Abstract
Background: Gestational diabetes mellitus (GDM) most of which progress to type 2 diabetes mellitus (T2DM) is increasing world wide. An apprehensive increase of GDM is also observed in Bangladesh in line with growing prevalence of T2DM. GDM predisposes mother and offspring to increased risk of complication during pregnancy. Identification of GDM and control of glucose in pregnancy can reduce such complications and improve maternal and neonatal health. A standard guideline on screening of GDM is yet to be developed in Bangladesh.
Objectives: To identify risk factors and to examine the relationship of maternal and neonatal complications associated with GDM in a group of hospital population.
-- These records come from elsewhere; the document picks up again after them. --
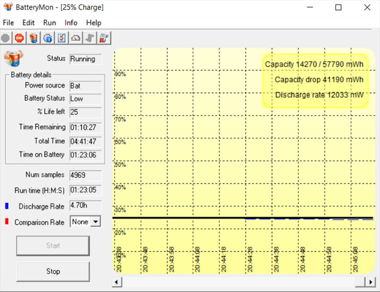The image size is (380, 292).
Task: Open the Edit menu
Action: coord(29,22)
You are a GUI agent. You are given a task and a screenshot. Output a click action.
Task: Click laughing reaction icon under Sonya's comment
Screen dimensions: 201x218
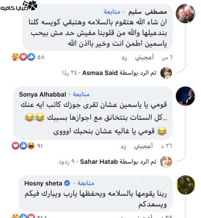coord(31,146)
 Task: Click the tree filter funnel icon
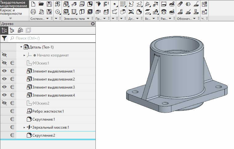tap(4, 38)
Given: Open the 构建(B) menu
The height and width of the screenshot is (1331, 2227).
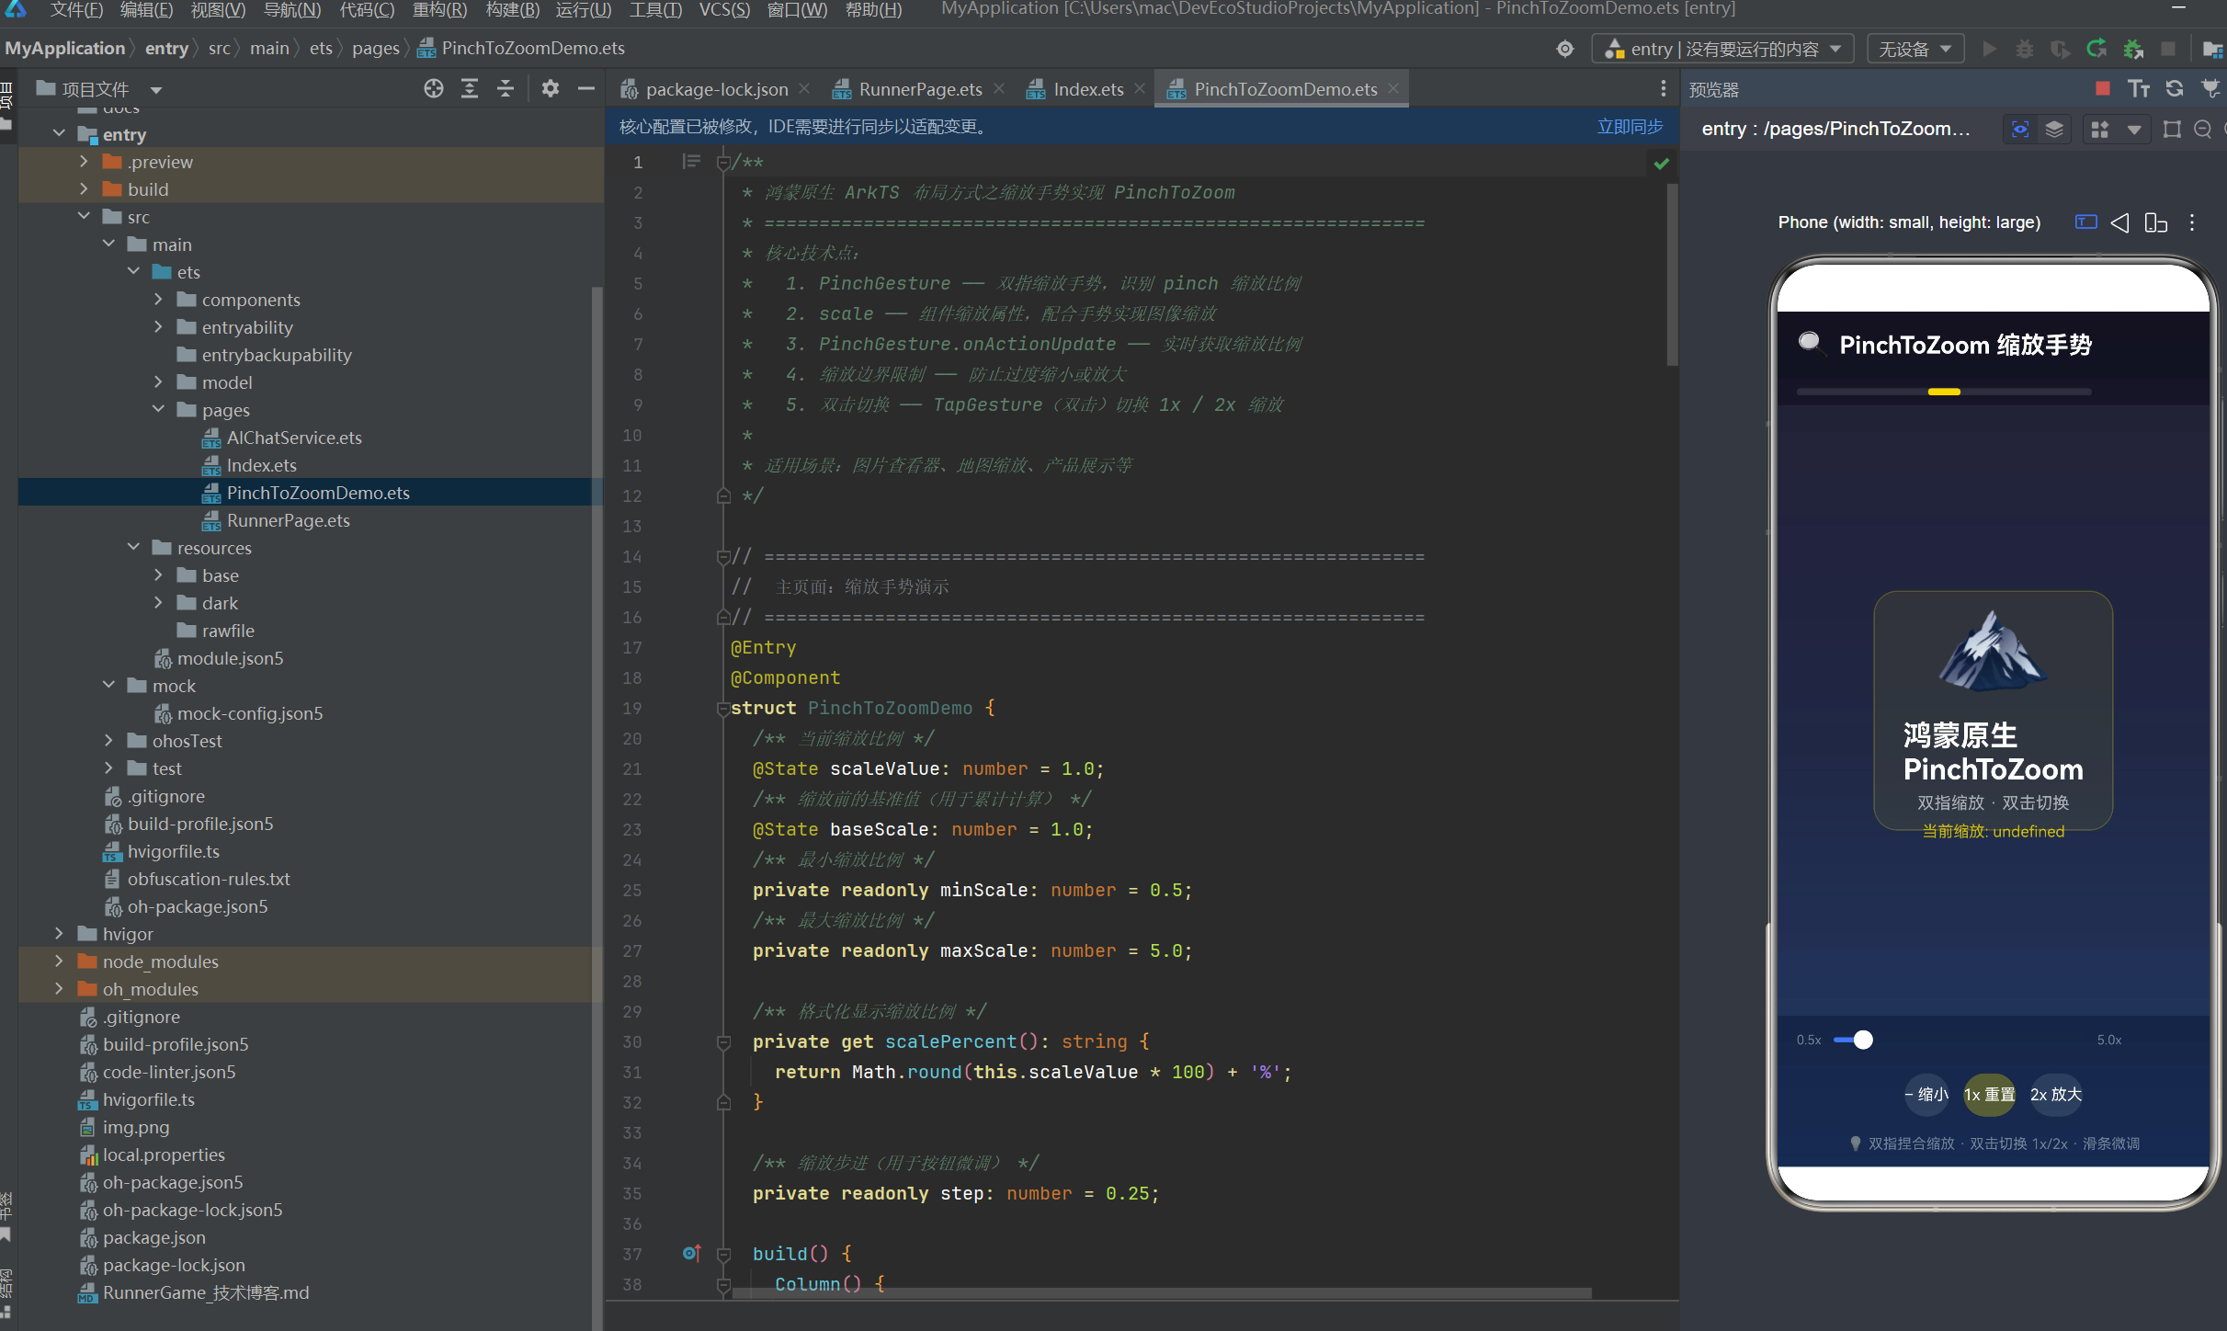Looking at the screenshot, I should [512, 10].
Methods: A case control study was carried out in BIRDEM and MCHTI hospital from 1st of July to 15th October 2004. 106 pregnant women with a diagnosis of GDM and 196 without GDM were included in this study. Data on risk factors and pregnancy outcomes were collected through a face to face interview with the mothers and checking antenatal and delivery records at postnatal word.
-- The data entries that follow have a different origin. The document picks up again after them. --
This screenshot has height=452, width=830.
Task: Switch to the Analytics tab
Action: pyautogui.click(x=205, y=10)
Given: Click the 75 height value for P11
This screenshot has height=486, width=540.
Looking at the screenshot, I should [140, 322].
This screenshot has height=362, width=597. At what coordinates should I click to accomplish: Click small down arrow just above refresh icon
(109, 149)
Results: Maternal age >25 years, pregnancy BMI >23 kg/m2, positive family history of diabetes were found to be independent risk factor for GDM in multivariate analysis. Women who were diagnosed in the first half of the pregnancy were most likely to be treated with insulin [OR 3.7; 95% CI (1.6-8.9)]. Prevalence of hypertension was higher in GDM compared to NonGDM (12.3% vs. 4.1%). Anaemia was less prevalent in the GDM group. Preterm delivery, caesarean section, birth weight >3.5 kg were seen to be independently associated with GDM. No significant difference was found in maternal, fetal or neonatal complications either according to time of diagnosis of GDM or type of treatment they received. Only the occurrence of hypoglycemia in the neonates born to mothers with GDM has been seen to be higher in the women who were diagnosed early (75.8% vs. 52%) and also who received insulin (74.5% vs. 36.7%). Hypertension in pregnancy appeared to be significantly associated (p value <0.01) with the women who were diagnosed of GDM in early stage of pregnancy. Women who were treated with insulin had higher prevalence of birth weight more than 3.5 kg.
Conclusion: This study suggests that relatively older woman; woman with a family history of diabetes or increased BMI possess independent risk for GDM in the study population. Women with GDM have increased risk of preterm birth, caesarean section and larger baby. GDM diagnosed early or treated with insulin in pregnancy predict higher risk of adverse effects in mother and newborn. Therefore, these findings should be given particular importance during antenatal period to initiate a screening programme and treatment protocol for GDM.